A shady financial product offered at the branches of the largest bank in China failed recently, leaving those who had invested in it facing the loss of all their capital.
11 of the investors who bought into the product in 2011, at their wit’s end, decided to dress in all white–the color traditionally used by Chinese during funerals and in mourning–and marched to the bank’s branch in Suzhou, Jiangsu Province, with placards and flyers describing their loss and humiliation on June 26.
“The Industrial and Commercial Bank of China is a Financial Management Fraud, Customers Have Grave Losses,” one of the signs said.
“The WMP manager and the deputy-head of the bank branch told me time and again that ICBC is one of the major four Chinese banks, and that their credit is guaranteed, and the product itself is safe,” Li Yihua, one of the investors who lost her money, told Time-Weekly, a Chinese news magazine. “That’s why I bought the WMP they recommended.”
She was promised an annual rate of 12 percent, versus the negative real interest rates offered by a regular bank account.
The investment, called a wealth management product, was sold through the Industrial and Commercial Bank of China, with all the assurances of that massive state-owned bank’s brand. But when it failed, investors were told that they were on their own.
ICBC merely mediated the exchange between a trust or wealth management company and the investors–while taking a tidy slice of the interest and a fee for its trouble.
Chinese investors are told this when they buy such products, but many believe, or pretend to believe, that the bank will backstop the investments in any case. The funds are often funneled by the intermediary company into such speculative sectors as real estate, mining, and loans to local governments for infrastructure development, on the tame end.
Banks have turned to such products, which overall are called shadow banking, sometimes as a way of getting around the strict limits set by the state on what rates they can lend money at. There are countless permutations of arrangements—few of them transparent—between banks, trust companies, wealth management companies, loan guarantee companies, local governments, and other vehicles.
Li is facing a loss of 2 million yuan (US$326,000). She invested, along with 10 others, in September of 2011 for a one-year “no-risk WMP.” They found that once the time expired, however, their WMP had turned into a “trust loan,” money that they now think they’ll never see again. In the over 10 months since the redemption date last year, the 11 investors haven’t seen a cent. The total capital put into the product was 22.3 million yuan (US$3.6 million), according to Time-Weekly.

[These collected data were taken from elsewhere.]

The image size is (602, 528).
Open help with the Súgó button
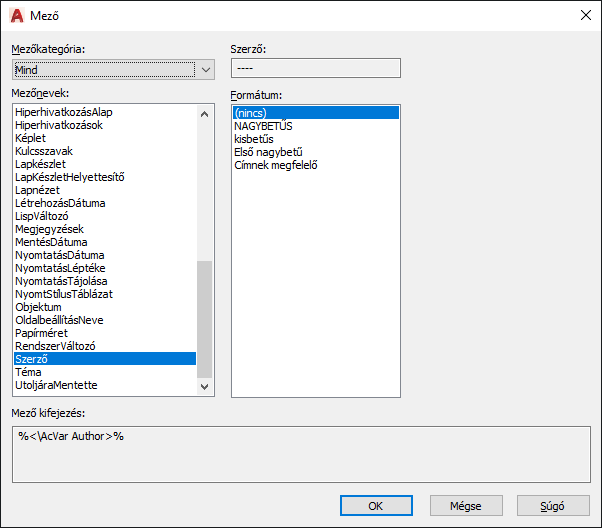point(553,506)
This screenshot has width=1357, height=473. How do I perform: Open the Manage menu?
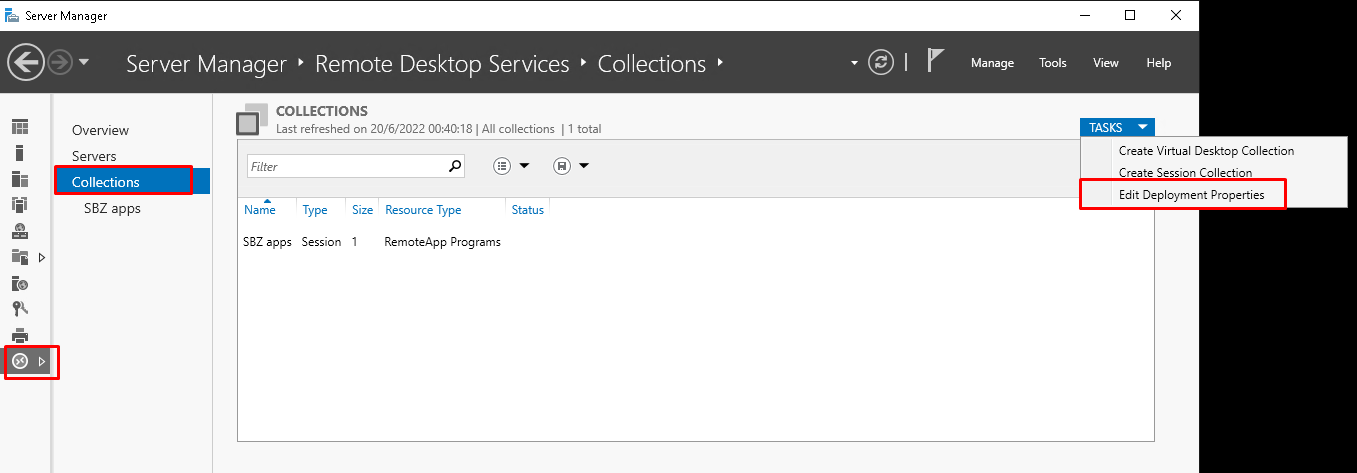tap(992, 63)
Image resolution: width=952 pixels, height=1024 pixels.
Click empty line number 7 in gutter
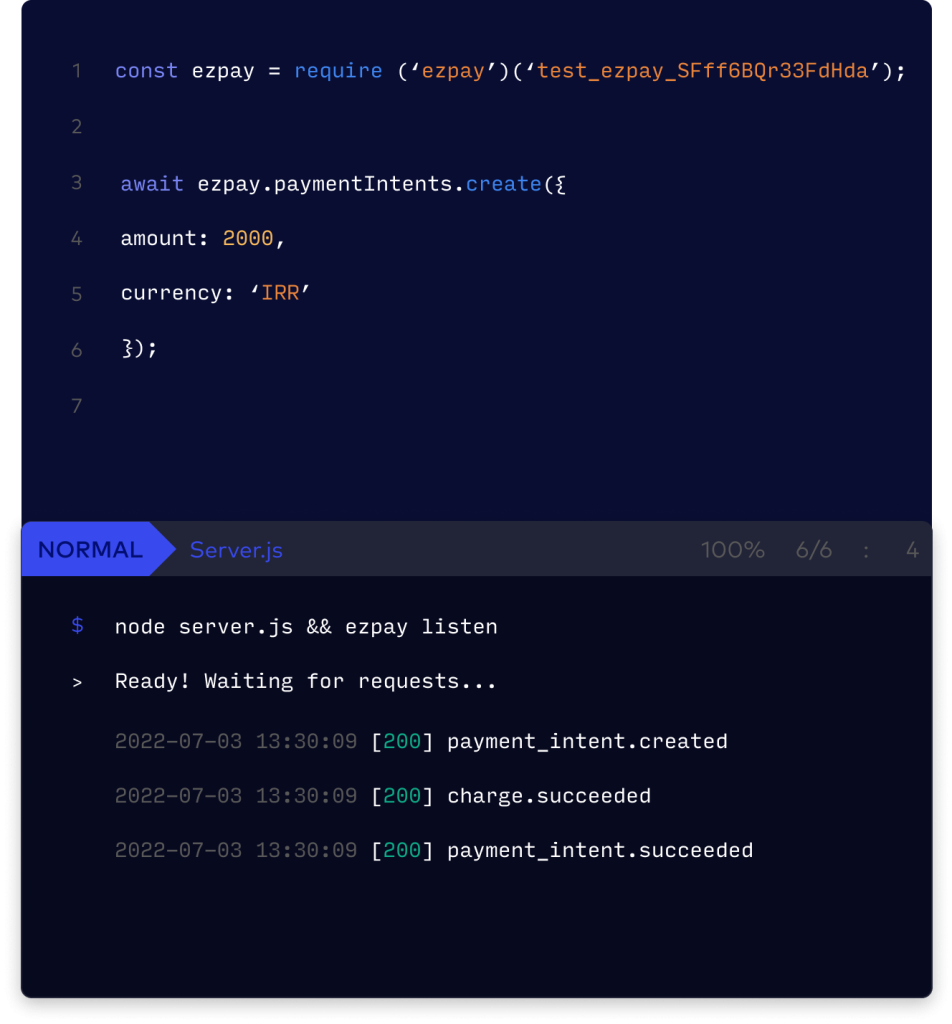[77, 406]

“More and more banks seem to be getting caught up in wealth management product scams,” declared the news website Tiger Finance, in an article that was posted by Economic Information, an affiliate site of regime mouthpiece Xinhua. It was later purged from that website.
Many analysts believe that wealth management products, and the shadow banking industry of which they are a part, are a hidden risk to the Chinese economy. Shadow banking arose as banks shifted loans off their balance sheets, mediated by trust and wealth management companies. WMPs are often short-term in duration and are used to fund projects with a much longer time horizon for a return on investment.

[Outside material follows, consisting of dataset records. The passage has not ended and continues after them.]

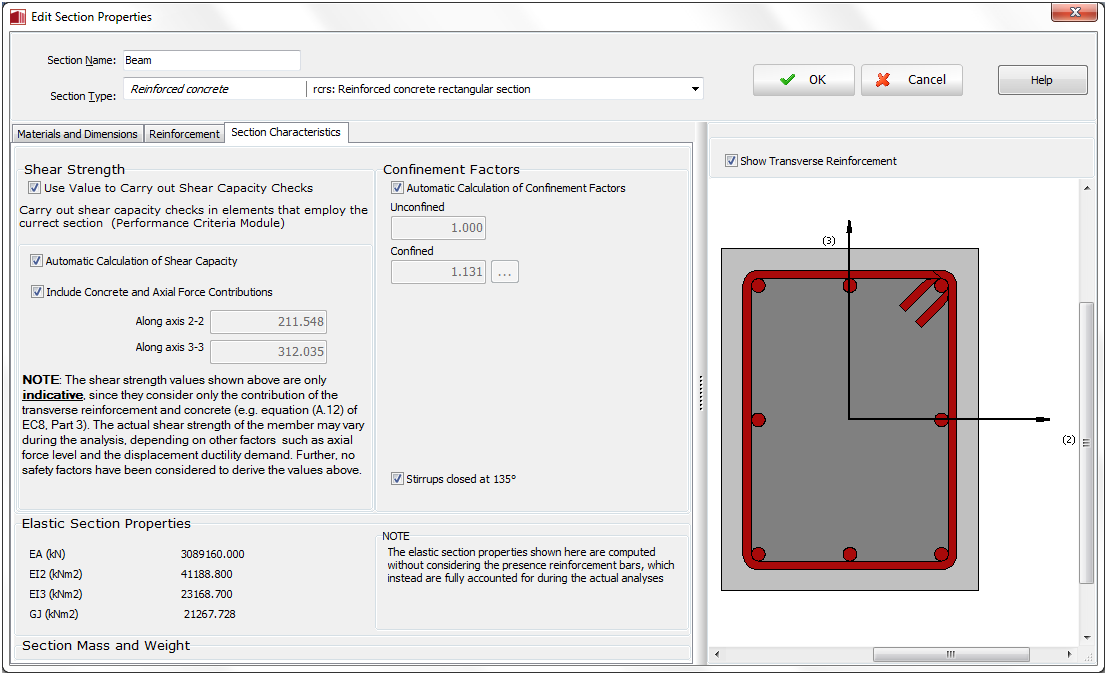Uncheck Stirrups closed at 135°

pyautogui.click(x=397, y=479)
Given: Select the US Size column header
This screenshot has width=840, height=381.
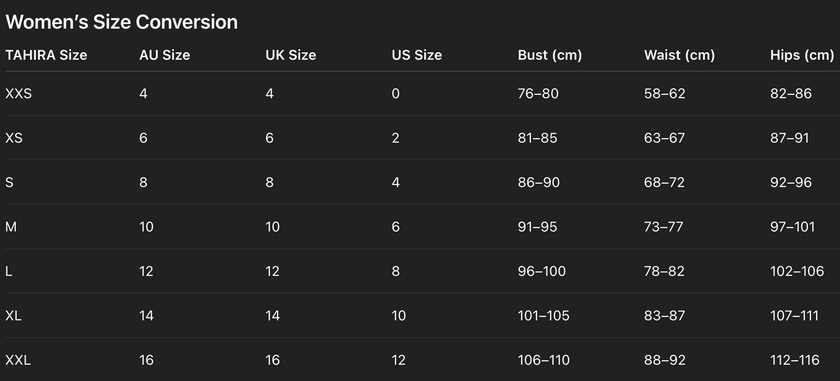Looking at the screenshot, I should (x=417, y=55).
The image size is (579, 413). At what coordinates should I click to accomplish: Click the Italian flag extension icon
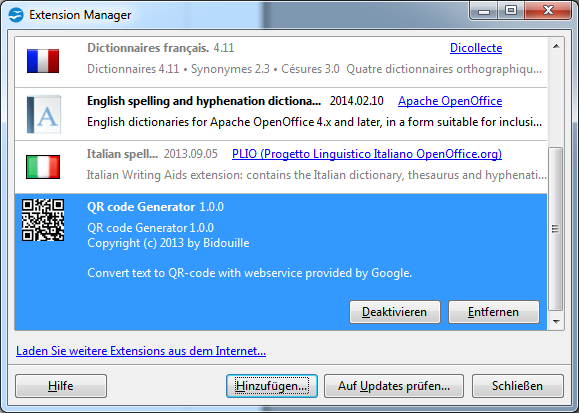(x=43, y=167)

“If WMPs begin to default in large numbers, investors are unlikely to give the banks a free pass,” writes Nicholas Borst, China program manager at the Peterson Institute, an economics think tank in Washington, D.C., in a blog post. “Just as there have been protests… when stocks have lost money, the banks, and by extension the government, will find themselves under pressure if the WMP market goes south.”
Peterson estimates that the outstanding stock of WMPs is 11.5 trillion renminbi ($1.8 trillion), which it says is about 13 percent of total bank deposits. “This number is big enough to start having implications for the stability of the Chinese financial system and the trend is going in the wrong direction,” Borst writes.
The companies that offer them, and banks, often need to keep offering new products to pay back the old investors. This funding mismatch means that if there is a lack of confidence from investors who fail to buy new WMPs, previous investors may lose their capital, precipitating more defaults and demands for money, and potentially a crisis in the banking sector.
The recent collapse of the WMP offered at ICBC is unlikely to have immediate wider ramifications, according to Fraser Howie, co-author of “Red Capitalism,” a book about China’s banking system.
“In and of itself this is neither big enough nor public enough yet to sink the whole ship,” he said in a telephone interview. “This is not the Lehman Brother’s collapse that caused the systemic crisis.” But it’s indicative of more to come.
“We’re early in the cycle,” he said. “Credit has been bountiful for years, and there have been creative ways to get credit into the economy. So up until now credit hasn’t been a problem.”
The recent spike in interbank lending rates, however, shows that the central government is trying to rein in credit growth. “If they are serious about really tightening credit, then I think you’ll see more and more of these,” he said.
The new Party leadership is likely to tread carefully, however, because slowing growth and a contraction in credit could cause companies, and wealth management products like that offered through ICBC, to default.
Howie predicts that if WMPs begin defaulting on a wide scale, it will likely be the banks that are leaned on to dip into their own coffers to repay angry investors. “At some point, someone has to take the pain here.”